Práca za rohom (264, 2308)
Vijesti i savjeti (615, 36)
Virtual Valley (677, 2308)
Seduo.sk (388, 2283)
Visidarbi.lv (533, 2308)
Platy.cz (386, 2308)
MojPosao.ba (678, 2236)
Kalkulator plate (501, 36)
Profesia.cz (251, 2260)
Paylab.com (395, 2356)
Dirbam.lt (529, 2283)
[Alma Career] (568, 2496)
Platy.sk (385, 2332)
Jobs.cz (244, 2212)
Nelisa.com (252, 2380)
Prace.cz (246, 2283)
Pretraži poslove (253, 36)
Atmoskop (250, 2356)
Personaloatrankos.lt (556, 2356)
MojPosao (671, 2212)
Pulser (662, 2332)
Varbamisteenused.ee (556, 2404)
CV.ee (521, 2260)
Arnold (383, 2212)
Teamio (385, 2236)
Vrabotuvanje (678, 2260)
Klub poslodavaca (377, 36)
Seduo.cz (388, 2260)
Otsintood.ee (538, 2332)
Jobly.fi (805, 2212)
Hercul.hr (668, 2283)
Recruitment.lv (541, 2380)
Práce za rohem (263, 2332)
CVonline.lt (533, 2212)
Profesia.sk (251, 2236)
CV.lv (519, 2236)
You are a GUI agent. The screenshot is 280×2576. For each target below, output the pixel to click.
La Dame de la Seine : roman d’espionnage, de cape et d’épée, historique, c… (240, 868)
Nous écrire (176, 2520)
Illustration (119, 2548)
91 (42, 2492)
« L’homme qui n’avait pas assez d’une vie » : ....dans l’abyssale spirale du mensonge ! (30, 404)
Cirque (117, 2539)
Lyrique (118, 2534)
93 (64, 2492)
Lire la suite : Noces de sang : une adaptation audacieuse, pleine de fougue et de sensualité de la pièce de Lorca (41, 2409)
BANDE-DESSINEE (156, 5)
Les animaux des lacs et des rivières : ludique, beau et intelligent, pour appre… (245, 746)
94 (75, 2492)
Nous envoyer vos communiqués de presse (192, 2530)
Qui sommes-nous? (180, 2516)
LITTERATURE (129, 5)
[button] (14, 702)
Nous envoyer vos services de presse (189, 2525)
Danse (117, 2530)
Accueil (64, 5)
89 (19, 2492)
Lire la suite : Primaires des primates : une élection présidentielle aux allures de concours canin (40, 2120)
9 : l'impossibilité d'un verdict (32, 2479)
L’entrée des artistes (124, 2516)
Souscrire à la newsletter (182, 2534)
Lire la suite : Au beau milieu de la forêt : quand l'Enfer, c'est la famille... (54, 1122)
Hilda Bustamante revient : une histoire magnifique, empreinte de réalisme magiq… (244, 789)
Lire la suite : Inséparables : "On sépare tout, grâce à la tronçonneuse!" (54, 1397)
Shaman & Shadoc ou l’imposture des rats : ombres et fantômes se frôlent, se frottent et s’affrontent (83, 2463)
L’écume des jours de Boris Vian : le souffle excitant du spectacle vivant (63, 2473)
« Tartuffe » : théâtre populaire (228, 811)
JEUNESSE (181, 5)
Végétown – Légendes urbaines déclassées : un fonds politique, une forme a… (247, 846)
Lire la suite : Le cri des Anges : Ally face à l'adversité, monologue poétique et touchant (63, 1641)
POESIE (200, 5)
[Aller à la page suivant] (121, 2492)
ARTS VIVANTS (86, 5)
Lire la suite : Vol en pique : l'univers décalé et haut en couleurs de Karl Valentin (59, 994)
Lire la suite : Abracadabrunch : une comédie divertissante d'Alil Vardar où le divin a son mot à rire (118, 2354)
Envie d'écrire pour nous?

#####

DIRECTIONS → Each line in the listing above from the one containing "Illustration (119, 2548)" through the one containing "Lire la suite : Noces" should be repeated exactly, and no other line.

SOLUTION FOR THIS EXERCISE →
Illustration (119, 2548)
91 (42, 2492)
« L’homme qui n’avait pas assez d’une vie » : ....dans l’abyssale spirale du mensonge ! (30, 404)
Cirque (117, 2539)
Lyrique (118, 2534)
93 (64, 2492)
Lire la suite : Noces de sang : une adaptation audacieuse, pleine de fougue et de sensualité de la pièce de Lorca (41, 2409)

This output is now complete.